In deze zaak heeft de Rechtbank Rotterdam op 4 mei 2021 een beschikking gegeven over de beëindiging van het ouderlijk gezag van de ouders over de minderjarige [voornaam minderjarige], geboren in 2007. De Raad voor de Kinderbescherming heeft op 15 maart 2021 een verzoekschrift ingediend om het gezag van de ouders te beëindigen en de pleegmoeder tot voogdes te benoemen. De rechtbank heeft de zaak behandeld met gesloten deuren, waarbij de minderjarige, de moeder, de pleegouders en vertegenwoordigers van de Raad en de gecertificeerde instelling (GI) aanwezig waren. De vader was niet verschenen.
De rechtbank heeft vastgesteld dat [voornaam minderjarige] sinds 2015 onder toezicht staat en uit huis is geplaatst in een pleegzorgvoorziening. De pleegmoeder heeft aangegeven bereid te zijn de voogdij te aanvaarden. De Raad heeft het verzoek tot gezagsbeëindiging gehandhaafd, waarbij werd benadrukt dat de situatie rondom de gezagsbeëindiging harmonieus verloopt en dat het contact tussen de moeder en de pleegouders positief is.

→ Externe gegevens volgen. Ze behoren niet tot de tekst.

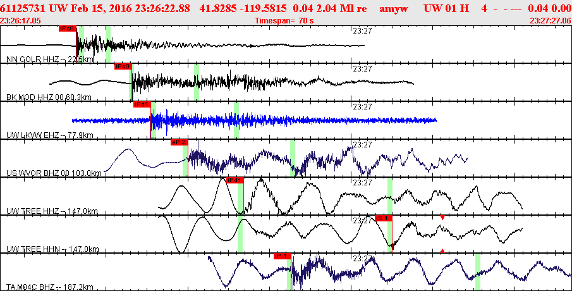Click the iP 1 pick flag on TA M04C trace

[x=281, y=256]
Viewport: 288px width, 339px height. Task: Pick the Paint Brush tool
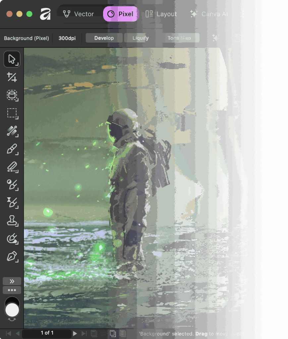(x=12, y=149)
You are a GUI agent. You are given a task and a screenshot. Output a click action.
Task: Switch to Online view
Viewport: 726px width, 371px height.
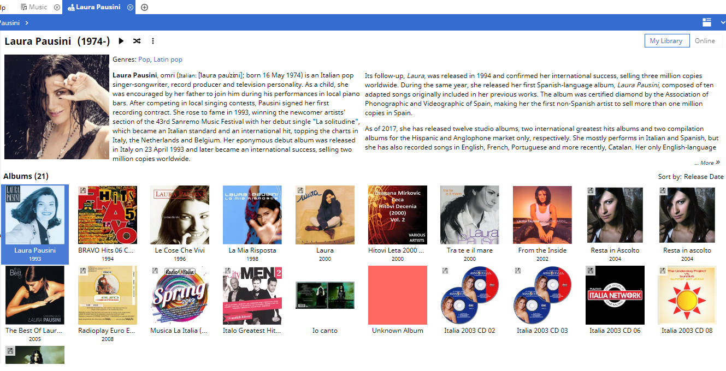(x=705, y=40)
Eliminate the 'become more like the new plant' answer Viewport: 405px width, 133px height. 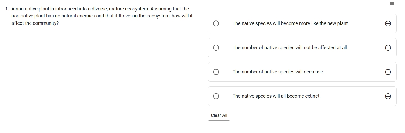tap(388, 24)
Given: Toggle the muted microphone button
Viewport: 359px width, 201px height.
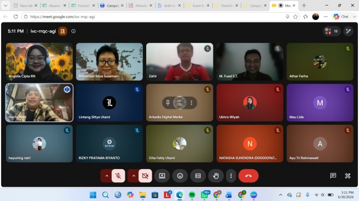Looking at the screenshot, I should click(x=118, y=176).
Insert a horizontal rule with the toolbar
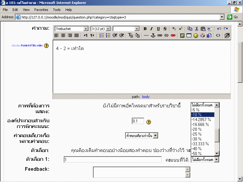The image size is (243, 182). pyautogui.click(x=146, y=35)
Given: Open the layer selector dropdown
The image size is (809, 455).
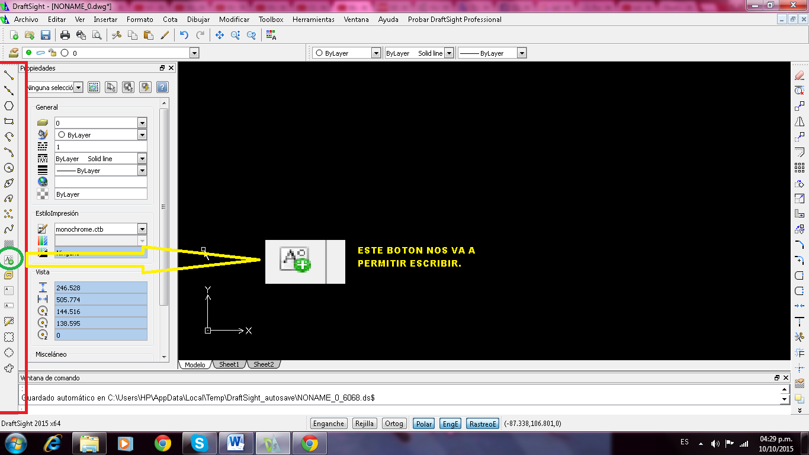Looking at the screenshot, I should [194, 53].
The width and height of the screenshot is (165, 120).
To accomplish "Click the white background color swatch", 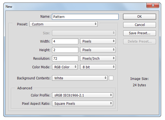I will pyautogui.click(x=111, y=78).
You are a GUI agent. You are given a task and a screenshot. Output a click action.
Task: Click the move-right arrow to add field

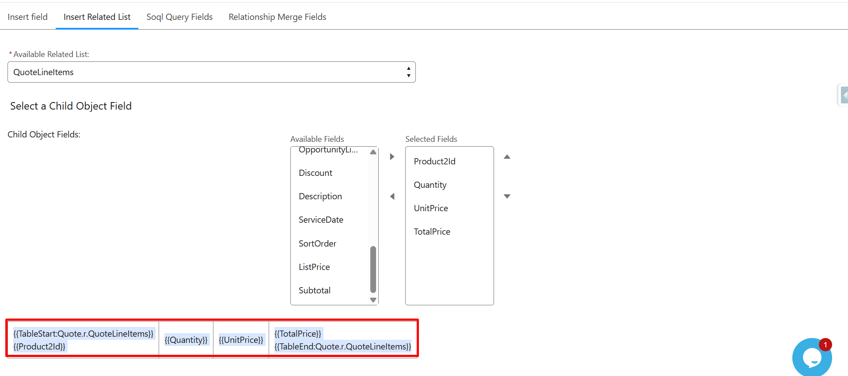pyautogui.click(x=392, y=157)
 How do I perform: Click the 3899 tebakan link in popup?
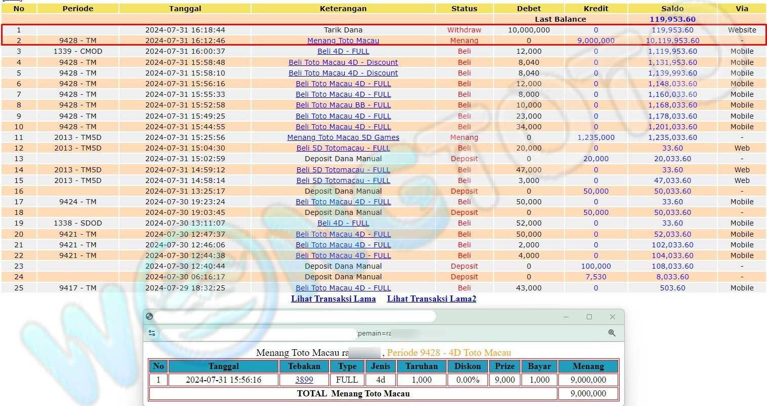304,380
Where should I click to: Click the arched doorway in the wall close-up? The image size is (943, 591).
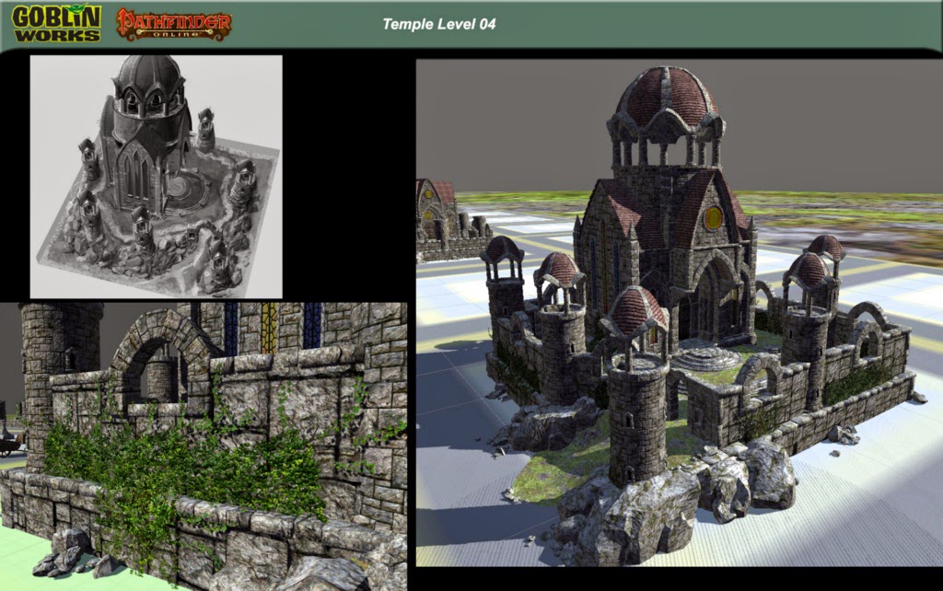point(155,359)
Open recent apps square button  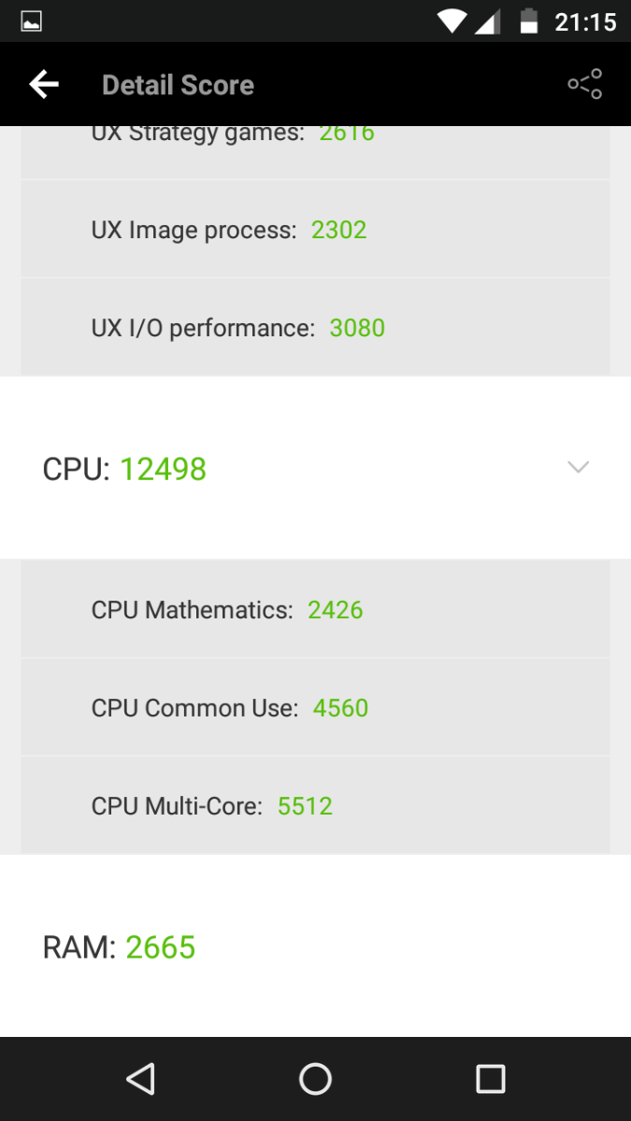(490, 1079)
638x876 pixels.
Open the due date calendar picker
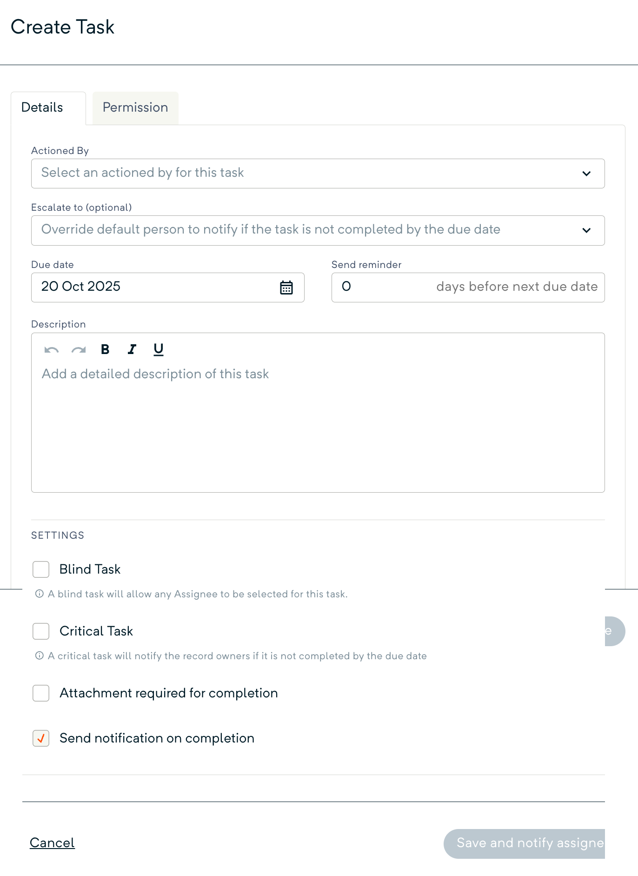(x=286, y=288)
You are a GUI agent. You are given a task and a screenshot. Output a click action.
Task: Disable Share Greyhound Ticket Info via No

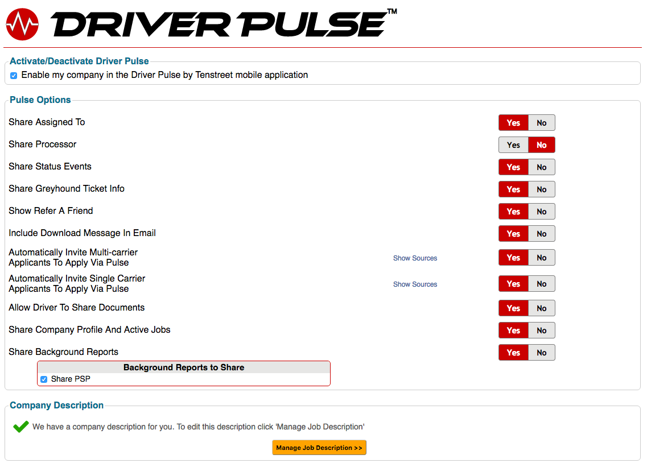[x=541, y=189]
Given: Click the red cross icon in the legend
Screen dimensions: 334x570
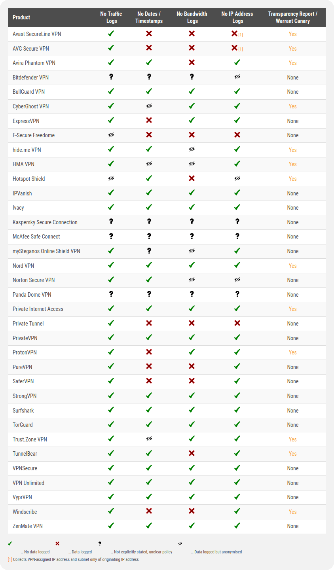Looking at the screenshot, I should coord(57,543).
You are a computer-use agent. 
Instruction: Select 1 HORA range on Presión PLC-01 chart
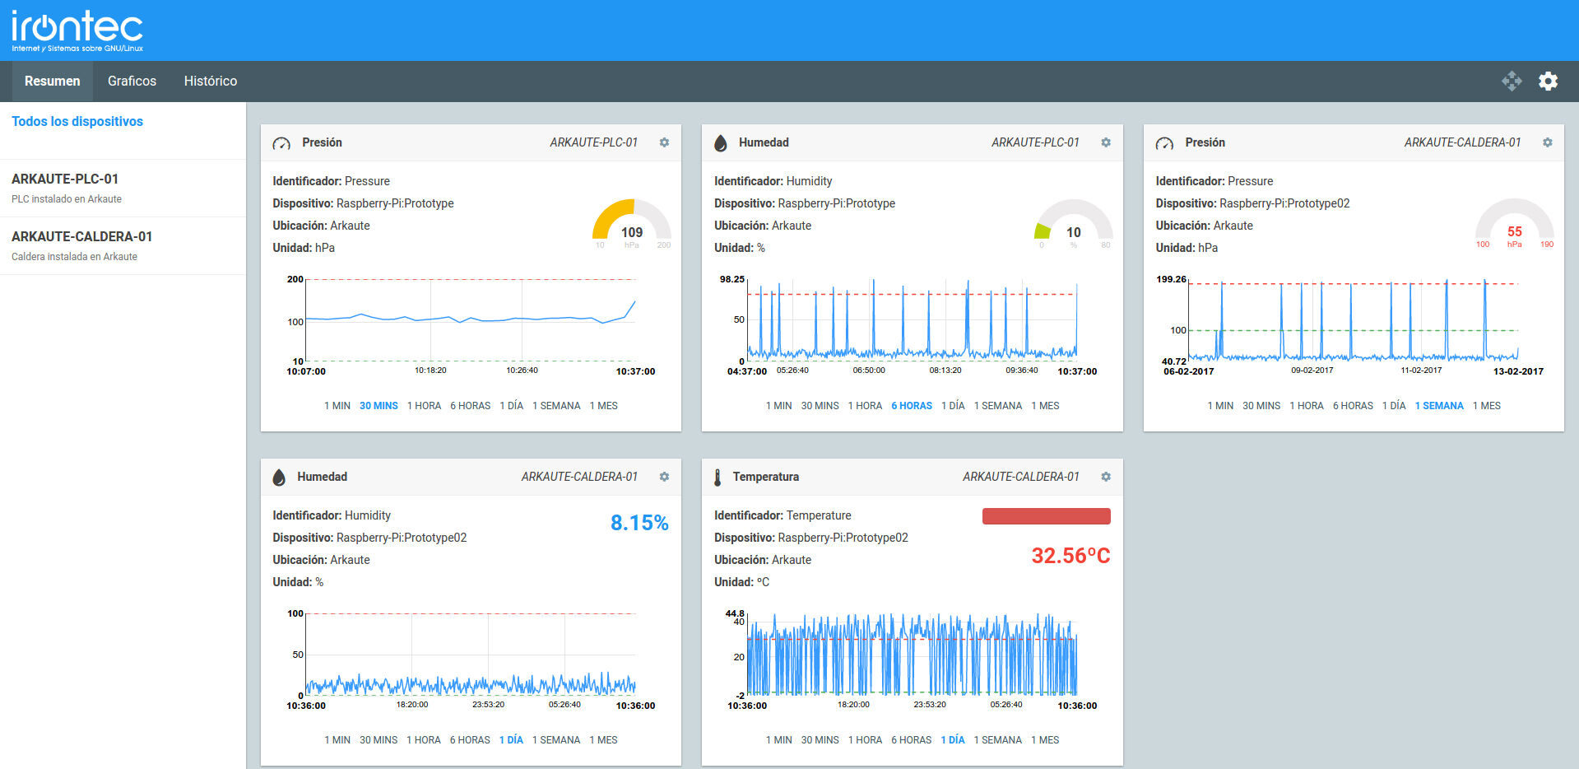coord(424,406)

De rechtbank heeft op basis van artikel 1:266 van het Burgerlijk Wetboek geoordeeld dat het gezag van de ouders beëindigd kan worden, omdat zij onvoldoende in staat zijn om de verantwoordelijkheid voor de verzorging en opvoeding van [voornaam minderjarige] te dragen. De rechtbank heeft de pleegmoeder benoemd tot voogdes en de ouders veroordeeld tot het afleggen van rekening en verantwoording over het gevoerde bewind over het vermogen van [voornaam minderjarige]. De beschikking is uitvoerbaar bij voorraad verklaard en hoger beroep kan worden ingesteld bij het gerechtshof te Den Haag.